The
influenza A viral genome consists of eight negative-sense, single stranded
RNA molecules, individually packed with multiple copies of the
influenza A
nucleoprotein (NP) into viral ribonulceoprotein particles (vRNPs). The
influenza vRNPs are enclosed within the viral envelope. During cell entry, however, these vRNP complexes are released into the cytoplasm, where they gain access to the host nuclear transport machinery. In order to study the nuclear import of
influenza vRNPs and the replication of the
influenza genome, it is useful to work with isolated vRNPs so that other components of the virus do not interfere with these processes. Here, we describe a procedure to purify these vRNPs from the influenza A virus. The procedure starts with the disruption of the
influenza A virion with
detergents in order to release the vRNP complexes from the enveloped virion. The vRNPs are then separated from the other components of the
influenza A virion on a 33-70% discontinuous
glycerol gradient by velocity sedimentation. The fractions obtained from the
glycerol gradient are then analyzed on via SDS-PAGE after staining with
Coomassie blue.
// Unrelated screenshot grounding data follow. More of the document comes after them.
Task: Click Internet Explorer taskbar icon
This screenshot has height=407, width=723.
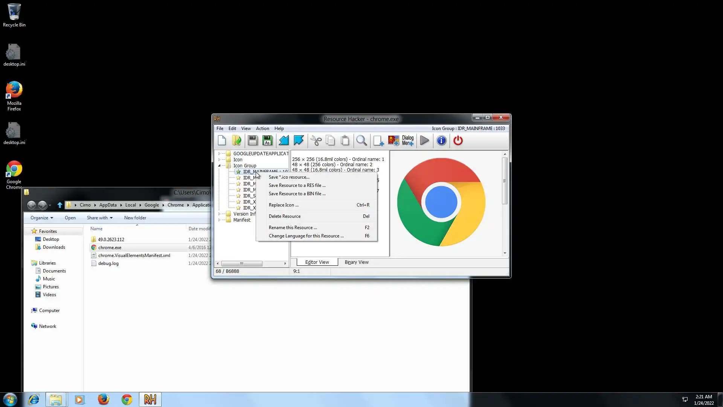Action: point(34,399)
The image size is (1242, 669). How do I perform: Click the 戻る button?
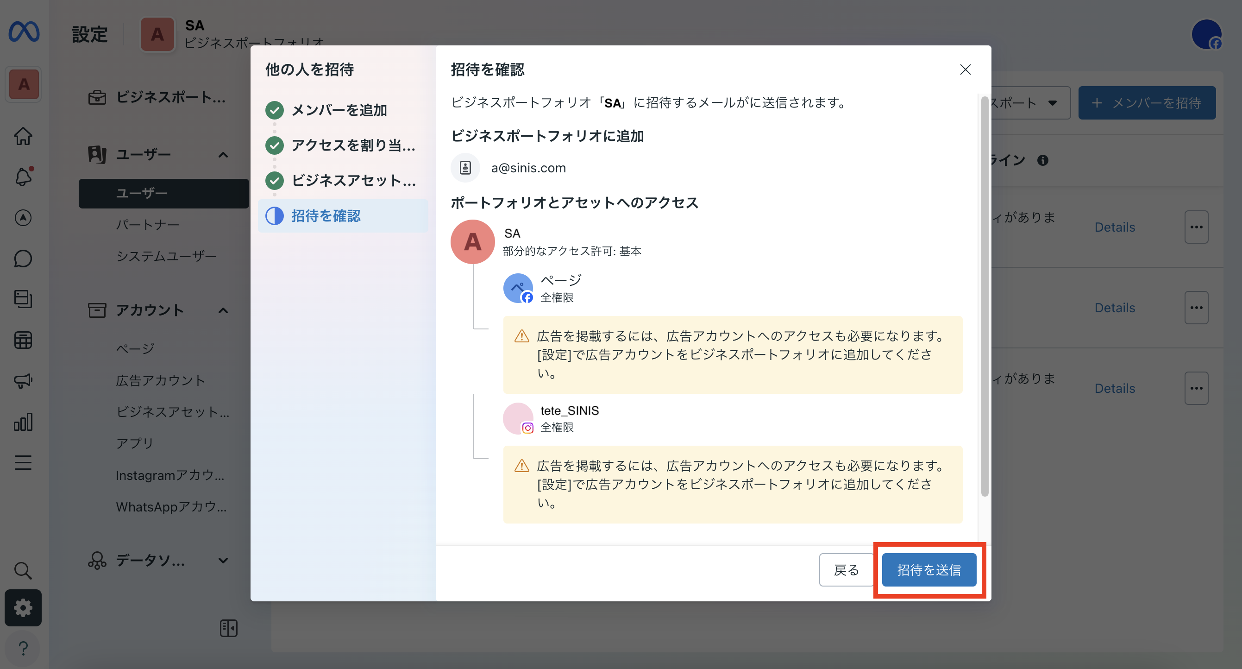pos(846,570)
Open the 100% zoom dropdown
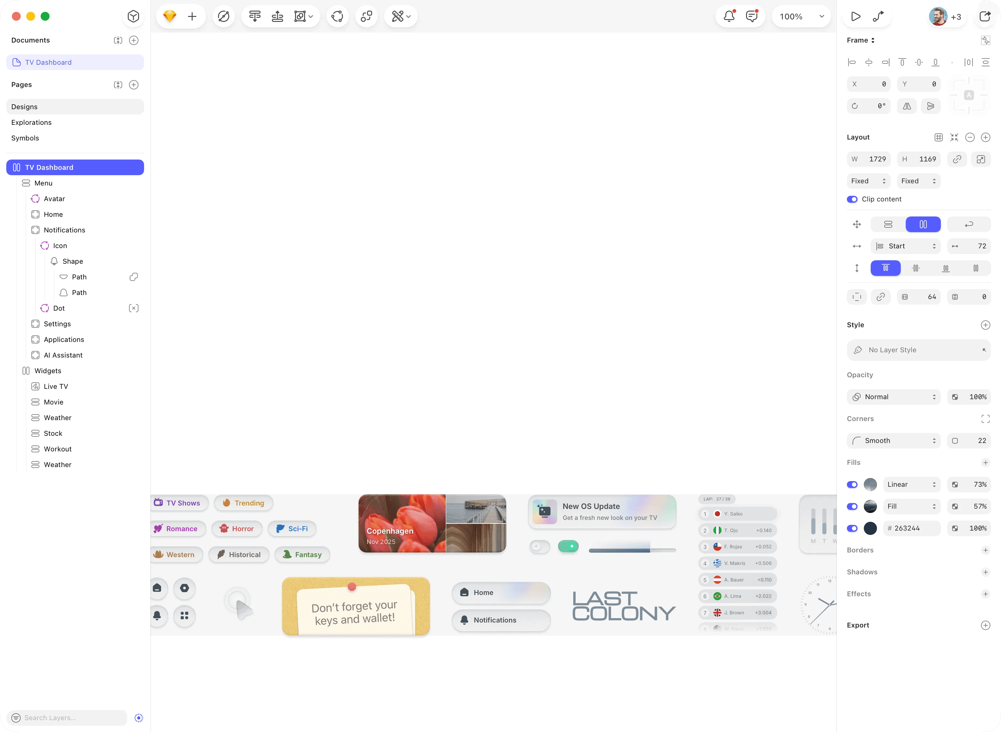Image resolution: width=1001 pixels, height=732 pixels. tap(801, 16)
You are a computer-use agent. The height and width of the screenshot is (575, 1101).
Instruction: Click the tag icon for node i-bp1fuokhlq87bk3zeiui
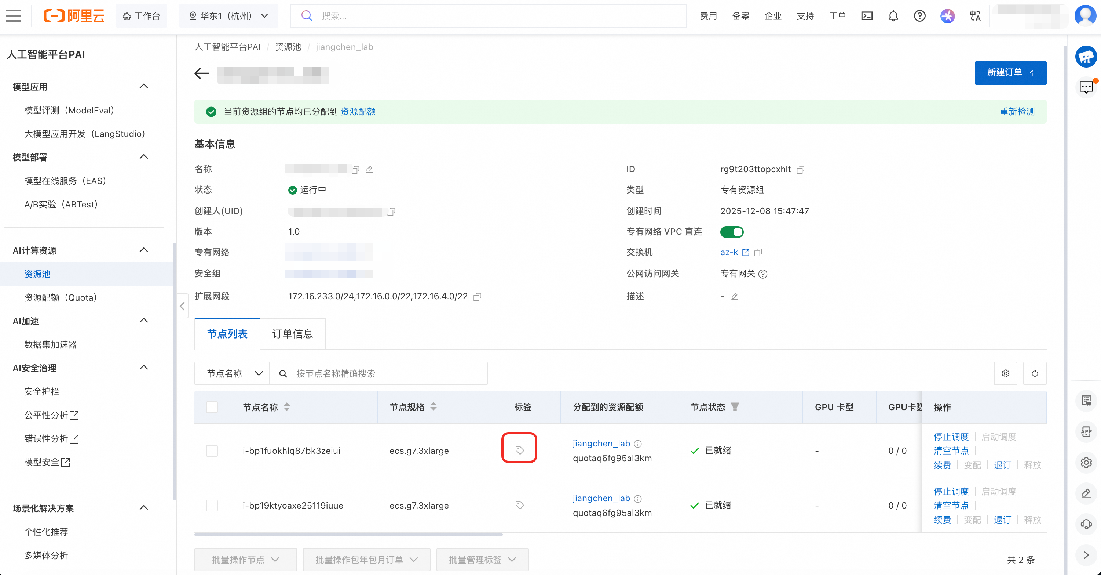519,450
The peak fractions containing NP are then pooled together and concentrated by centrifugation. After concentration, the integrity of the vRNPs is verified by visualization of the vRNPs by transmission electron microscopy after negative staining. The
glycerol gradient purification is a modification of that from Kemler et al. (1994)(1), and the negative staining has been performed by Wu et al. (2007).(2).